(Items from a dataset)
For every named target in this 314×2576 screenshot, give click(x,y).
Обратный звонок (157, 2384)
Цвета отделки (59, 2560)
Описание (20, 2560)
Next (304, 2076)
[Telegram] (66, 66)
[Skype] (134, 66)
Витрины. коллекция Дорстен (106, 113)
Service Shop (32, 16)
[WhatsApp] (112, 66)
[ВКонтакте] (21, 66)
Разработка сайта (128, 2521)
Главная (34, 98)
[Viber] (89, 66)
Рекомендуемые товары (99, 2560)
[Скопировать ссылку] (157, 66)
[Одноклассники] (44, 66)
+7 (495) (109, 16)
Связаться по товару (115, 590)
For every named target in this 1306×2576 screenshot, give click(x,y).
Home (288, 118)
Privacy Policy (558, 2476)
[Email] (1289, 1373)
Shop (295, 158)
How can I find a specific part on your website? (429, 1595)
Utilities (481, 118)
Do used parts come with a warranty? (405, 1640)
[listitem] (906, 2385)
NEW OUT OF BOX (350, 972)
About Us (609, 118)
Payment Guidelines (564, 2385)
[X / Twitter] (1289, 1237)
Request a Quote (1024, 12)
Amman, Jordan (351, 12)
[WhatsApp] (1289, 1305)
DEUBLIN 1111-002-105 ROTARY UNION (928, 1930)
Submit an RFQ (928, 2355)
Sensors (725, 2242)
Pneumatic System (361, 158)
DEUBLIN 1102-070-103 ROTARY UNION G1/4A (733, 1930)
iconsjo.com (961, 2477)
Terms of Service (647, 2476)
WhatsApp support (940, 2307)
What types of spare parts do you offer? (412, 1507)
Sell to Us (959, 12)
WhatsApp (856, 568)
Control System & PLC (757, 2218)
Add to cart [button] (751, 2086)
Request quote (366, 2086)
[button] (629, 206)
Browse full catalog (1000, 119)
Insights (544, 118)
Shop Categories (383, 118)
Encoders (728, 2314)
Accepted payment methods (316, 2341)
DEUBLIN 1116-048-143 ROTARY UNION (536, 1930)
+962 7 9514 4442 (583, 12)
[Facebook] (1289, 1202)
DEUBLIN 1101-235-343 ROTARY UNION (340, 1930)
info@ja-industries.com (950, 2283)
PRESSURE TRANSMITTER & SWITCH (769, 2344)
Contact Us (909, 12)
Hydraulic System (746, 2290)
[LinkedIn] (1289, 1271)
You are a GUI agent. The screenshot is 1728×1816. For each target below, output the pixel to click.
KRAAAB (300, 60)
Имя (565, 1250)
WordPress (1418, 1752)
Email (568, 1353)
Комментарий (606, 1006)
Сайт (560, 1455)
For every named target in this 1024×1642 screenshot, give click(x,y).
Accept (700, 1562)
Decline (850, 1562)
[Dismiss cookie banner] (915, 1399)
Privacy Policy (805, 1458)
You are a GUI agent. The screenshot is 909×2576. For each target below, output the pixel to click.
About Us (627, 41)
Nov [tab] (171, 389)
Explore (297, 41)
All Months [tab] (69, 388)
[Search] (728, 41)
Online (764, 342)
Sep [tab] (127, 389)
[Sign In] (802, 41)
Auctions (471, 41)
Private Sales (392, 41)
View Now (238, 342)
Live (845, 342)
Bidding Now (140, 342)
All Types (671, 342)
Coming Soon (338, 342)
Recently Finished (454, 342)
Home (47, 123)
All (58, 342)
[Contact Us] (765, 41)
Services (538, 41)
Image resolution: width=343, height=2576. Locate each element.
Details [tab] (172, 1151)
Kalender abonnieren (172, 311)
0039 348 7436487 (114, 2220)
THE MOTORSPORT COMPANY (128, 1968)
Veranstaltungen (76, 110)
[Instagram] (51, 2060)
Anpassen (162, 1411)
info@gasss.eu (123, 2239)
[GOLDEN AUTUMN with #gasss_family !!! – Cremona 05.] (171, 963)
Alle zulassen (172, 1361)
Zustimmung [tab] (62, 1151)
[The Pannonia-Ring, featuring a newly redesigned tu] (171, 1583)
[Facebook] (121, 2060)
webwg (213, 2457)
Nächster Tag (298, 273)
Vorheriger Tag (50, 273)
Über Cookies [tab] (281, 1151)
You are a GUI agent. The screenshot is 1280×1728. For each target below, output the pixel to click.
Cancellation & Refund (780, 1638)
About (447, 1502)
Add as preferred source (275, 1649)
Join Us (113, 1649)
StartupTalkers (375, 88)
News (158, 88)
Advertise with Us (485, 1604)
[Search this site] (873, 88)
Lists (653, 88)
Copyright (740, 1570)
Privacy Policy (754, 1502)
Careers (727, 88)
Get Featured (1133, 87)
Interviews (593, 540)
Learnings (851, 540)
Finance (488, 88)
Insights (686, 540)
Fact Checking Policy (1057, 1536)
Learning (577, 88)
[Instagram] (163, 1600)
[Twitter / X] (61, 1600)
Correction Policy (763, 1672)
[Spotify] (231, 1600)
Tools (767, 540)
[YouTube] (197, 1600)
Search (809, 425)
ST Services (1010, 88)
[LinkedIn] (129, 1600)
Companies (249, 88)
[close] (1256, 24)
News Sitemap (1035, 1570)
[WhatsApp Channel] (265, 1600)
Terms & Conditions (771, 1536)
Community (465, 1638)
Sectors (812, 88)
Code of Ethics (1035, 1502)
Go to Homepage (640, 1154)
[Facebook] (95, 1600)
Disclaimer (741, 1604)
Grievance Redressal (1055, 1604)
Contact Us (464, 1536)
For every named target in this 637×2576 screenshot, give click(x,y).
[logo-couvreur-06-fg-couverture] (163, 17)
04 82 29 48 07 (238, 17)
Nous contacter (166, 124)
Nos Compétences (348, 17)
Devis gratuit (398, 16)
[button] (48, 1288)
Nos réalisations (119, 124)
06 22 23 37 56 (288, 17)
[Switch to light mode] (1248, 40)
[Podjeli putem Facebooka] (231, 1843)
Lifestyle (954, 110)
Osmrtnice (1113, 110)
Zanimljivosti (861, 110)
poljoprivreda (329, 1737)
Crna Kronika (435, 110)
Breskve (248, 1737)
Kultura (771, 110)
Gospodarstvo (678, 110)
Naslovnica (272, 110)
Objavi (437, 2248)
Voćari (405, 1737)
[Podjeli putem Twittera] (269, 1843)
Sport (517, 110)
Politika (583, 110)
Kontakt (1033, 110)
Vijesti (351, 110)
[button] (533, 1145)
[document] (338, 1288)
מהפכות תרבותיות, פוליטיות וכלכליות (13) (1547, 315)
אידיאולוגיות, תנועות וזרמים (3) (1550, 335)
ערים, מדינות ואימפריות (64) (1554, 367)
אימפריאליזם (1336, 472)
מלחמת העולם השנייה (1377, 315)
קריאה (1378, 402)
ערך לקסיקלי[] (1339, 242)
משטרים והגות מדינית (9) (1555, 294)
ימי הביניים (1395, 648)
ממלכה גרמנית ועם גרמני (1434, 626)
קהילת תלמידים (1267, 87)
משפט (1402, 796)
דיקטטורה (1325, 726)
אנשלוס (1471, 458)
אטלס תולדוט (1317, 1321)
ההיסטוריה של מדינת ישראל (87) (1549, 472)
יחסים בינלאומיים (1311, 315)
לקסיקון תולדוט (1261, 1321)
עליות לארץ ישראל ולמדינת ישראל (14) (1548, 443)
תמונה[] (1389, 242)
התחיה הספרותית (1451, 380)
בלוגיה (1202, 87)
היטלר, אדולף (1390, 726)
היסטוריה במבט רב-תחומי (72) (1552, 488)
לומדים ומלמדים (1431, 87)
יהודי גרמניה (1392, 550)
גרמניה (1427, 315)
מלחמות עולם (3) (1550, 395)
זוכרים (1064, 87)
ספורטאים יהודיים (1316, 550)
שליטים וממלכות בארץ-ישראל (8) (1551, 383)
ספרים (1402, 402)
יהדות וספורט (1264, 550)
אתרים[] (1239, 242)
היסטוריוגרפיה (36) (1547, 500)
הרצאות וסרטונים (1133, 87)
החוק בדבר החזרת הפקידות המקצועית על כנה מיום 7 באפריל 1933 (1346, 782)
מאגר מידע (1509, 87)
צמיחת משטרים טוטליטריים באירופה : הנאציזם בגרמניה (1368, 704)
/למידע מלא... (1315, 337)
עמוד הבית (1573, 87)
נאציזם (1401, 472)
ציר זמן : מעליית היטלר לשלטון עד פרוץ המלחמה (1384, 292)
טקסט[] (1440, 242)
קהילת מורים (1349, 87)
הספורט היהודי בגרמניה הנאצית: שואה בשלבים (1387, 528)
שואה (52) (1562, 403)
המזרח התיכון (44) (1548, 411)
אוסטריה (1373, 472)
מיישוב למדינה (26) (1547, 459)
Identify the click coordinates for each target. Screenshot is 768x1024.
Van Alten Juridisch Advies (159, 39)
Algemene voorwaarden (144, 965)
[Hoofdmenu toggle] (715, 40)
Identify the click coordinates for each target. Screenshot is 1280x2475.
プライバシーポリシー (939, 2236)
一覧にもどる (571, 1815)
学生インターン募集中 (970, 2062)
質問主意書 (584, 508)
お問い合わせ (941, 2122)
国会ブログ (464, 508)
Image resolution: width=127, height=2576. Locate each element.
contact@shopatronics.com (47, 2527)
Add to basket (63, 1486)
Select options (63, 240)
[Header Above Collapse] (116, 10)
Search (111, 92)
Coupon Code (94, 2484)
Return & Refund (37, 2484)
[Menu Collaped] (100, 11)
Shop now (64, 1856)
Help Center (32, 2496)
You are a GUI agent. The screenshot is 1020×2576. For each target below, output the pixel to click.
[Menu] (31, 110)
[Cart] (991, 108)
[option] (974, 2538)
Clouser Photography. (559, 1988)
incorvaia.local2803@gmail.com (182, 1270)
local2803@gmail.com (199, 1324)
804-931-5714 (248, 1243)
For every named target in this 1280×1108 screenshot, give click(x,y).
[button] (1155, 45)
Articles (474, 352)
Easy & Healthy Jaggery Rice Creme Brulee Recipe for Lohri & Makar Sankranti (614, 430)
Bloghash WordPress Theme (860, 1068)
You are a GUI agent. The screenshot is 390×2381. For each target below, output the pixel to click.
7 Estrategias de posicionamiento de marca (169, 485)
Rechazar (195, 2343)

◆ **What to work on**:
All lines in the data above from the one with "WhatsApp support (940, 2307)" through the one with "Accepted payment methods (316, 2341)" must be repeated exactly, and no others.

◆ **Solution**:
WhatsApp support (940, 2307)
What types of spare parts do you offer? (412, 1507)
Sell to Us (959, 12)
WhatsApp (856, 568)
Control System & PLC (757, 2218)
Add to cart [button] (751, 2086)
Request quote (366, 2086)
[button] (629, 206)
Browse full catalog (1000, 119)
Insights (544, 118)
Shop Categories (383, 118)
Encoders (728, 2314)
Accepted payment methods (316, 2341)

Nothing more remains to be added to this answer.